Grain types and pore systems of both samples were visualized and quantified at the micro- and nanoscale using scanning electron microscopy/backscattered electron microscopy (SHM/BSH), energy- dispersive X-ray spectroscopy (EDS), and focused ion beam-scanning electron microscopy (FIB-SEM). These methods measure mineral content, elemental (mineral) analysis, size distribution of pores and pore throats in addition to serving as the basis to develop pore network models (PNMs) for simulation. The LBM was then applied to the extracted pores to estimate permeability for each medium.

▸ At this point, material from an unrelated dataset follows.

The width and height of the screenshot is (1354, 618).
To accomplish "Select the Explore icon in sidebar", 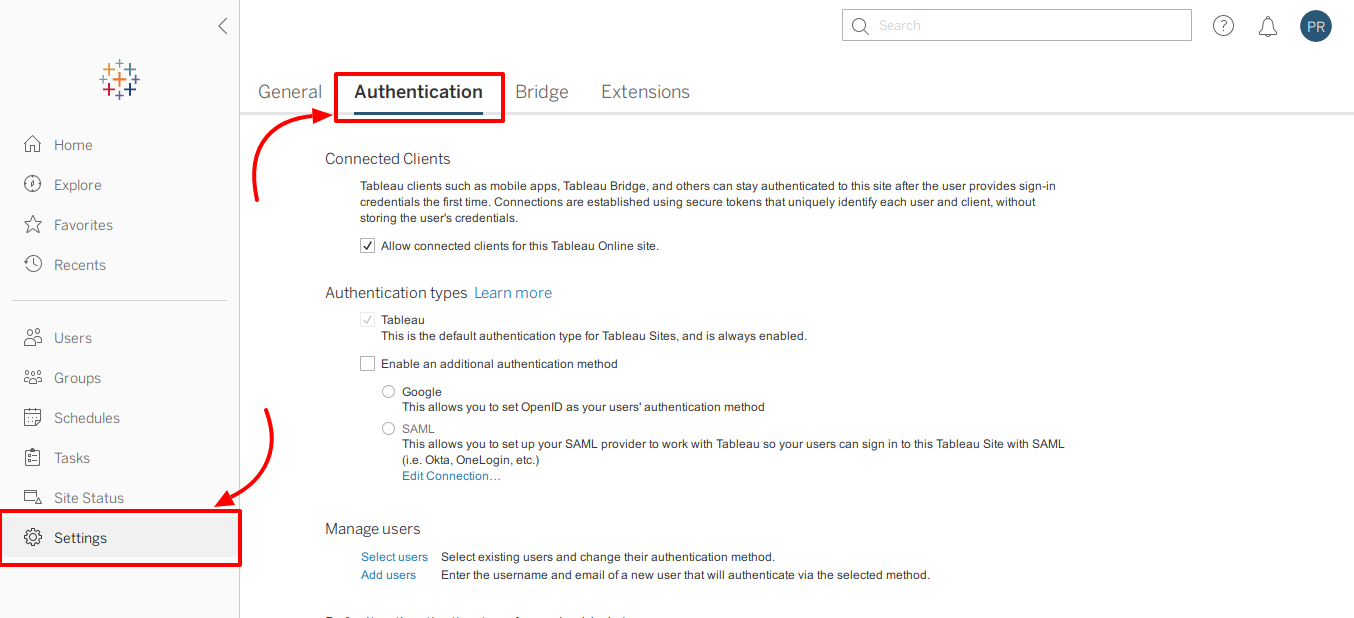I will 78,184.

The 2D SEM/BSE/EDS images of the EF outcrop sample showed that the microstructure of finegrained inorganic matrix was modified by calcite neomorphic and passively precipitated microspar, spar, and pseudospar altering the texture of the depositional matrix, low clay content with some of feldspar, solution-enlarged microfractures, compactional fractures, coccolith debris, and calcite deformation (solution-enlarged cleavages). There are abundant microfossils including foraminifer tests ("forams") filled with either diagenetic calcite, quartz, organic matter or a mixture of these minerals; the organic matter in the foram chambers mostly show cracks/shrinkage pores or lack pores in organic matter.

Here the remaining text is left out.